## [A block of data]

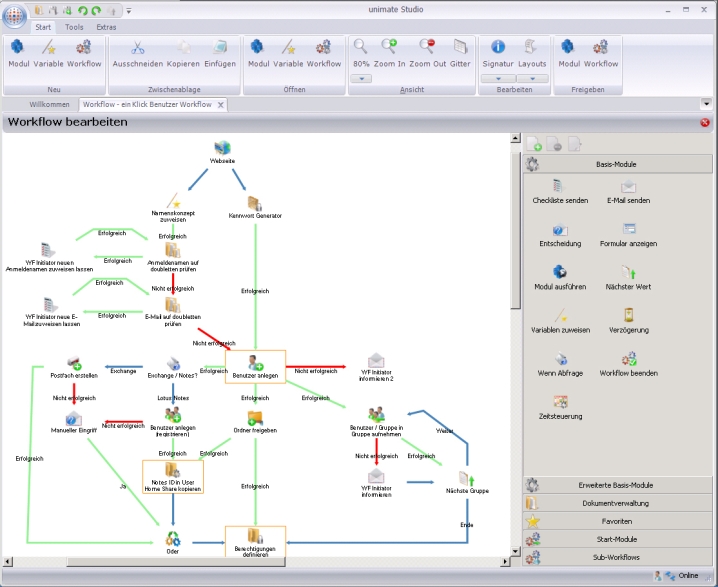Open the dropdown arrow under Signatur
This screenshot has width=718, height=587.
click(x=497, y=78)

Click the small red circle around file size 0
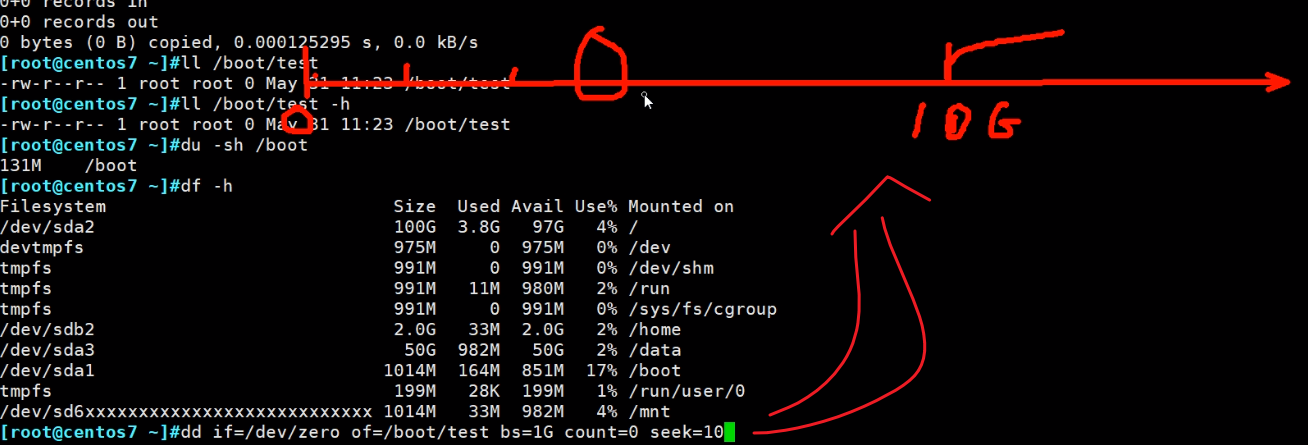(295, 123)
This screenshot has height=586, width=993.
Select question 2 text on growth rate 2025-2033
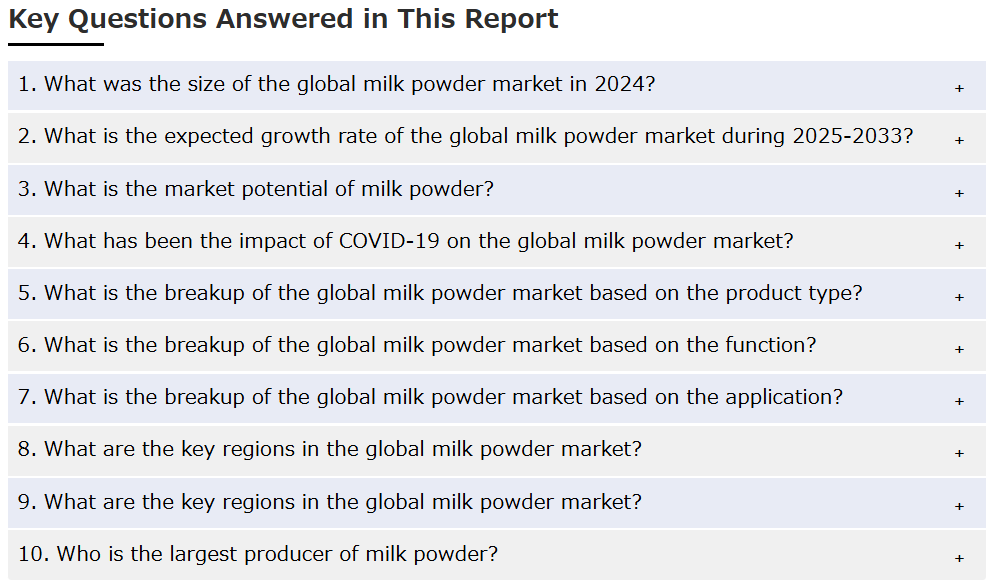465,137

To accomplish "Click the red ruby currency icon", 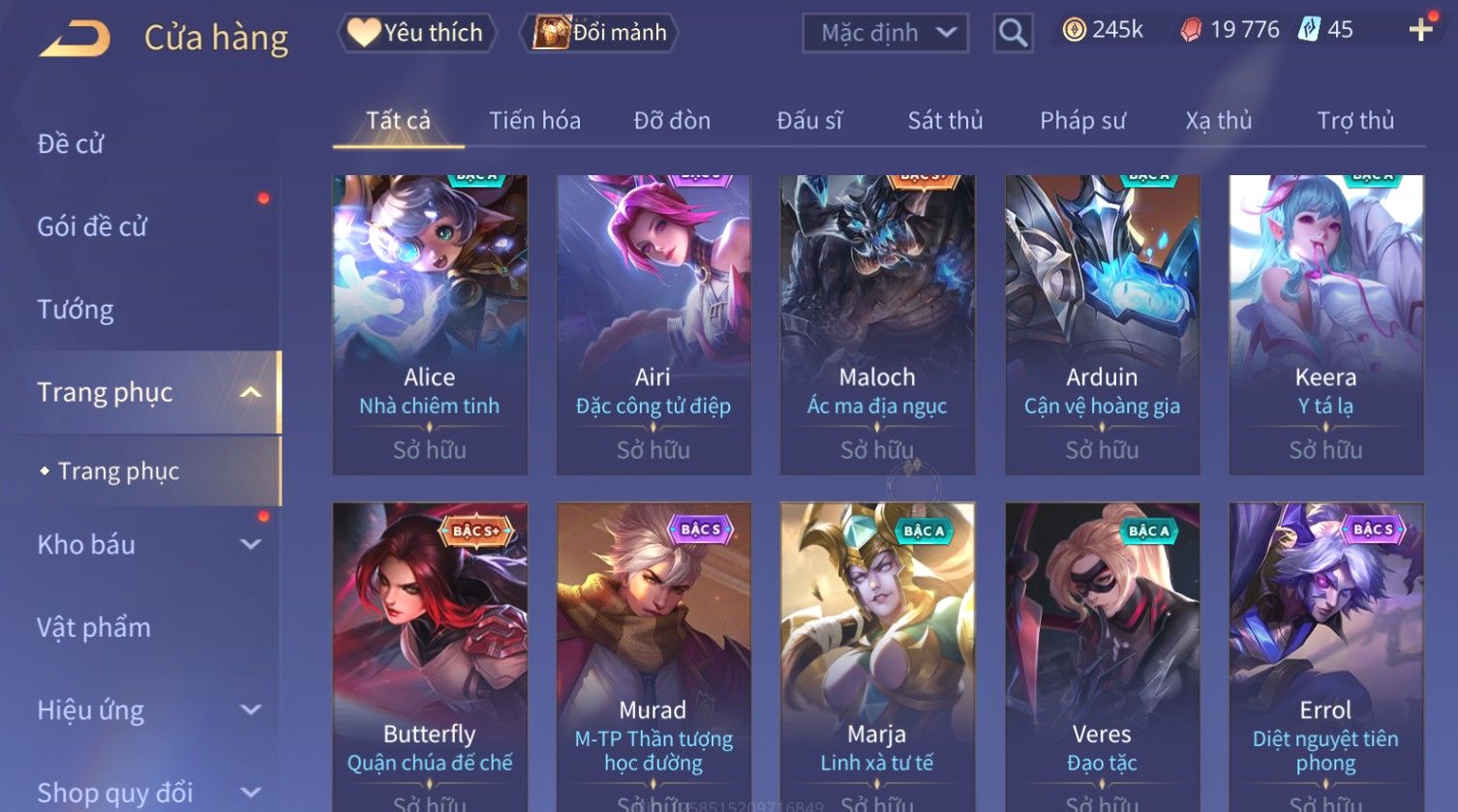I will point(1191,30).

## [Exercise requirements]
Copy every line of the records above that contains the word "This". Case counts.

## [The solution]
This screenshot has width=718, height=587.
This screenshot has height=586, width=993.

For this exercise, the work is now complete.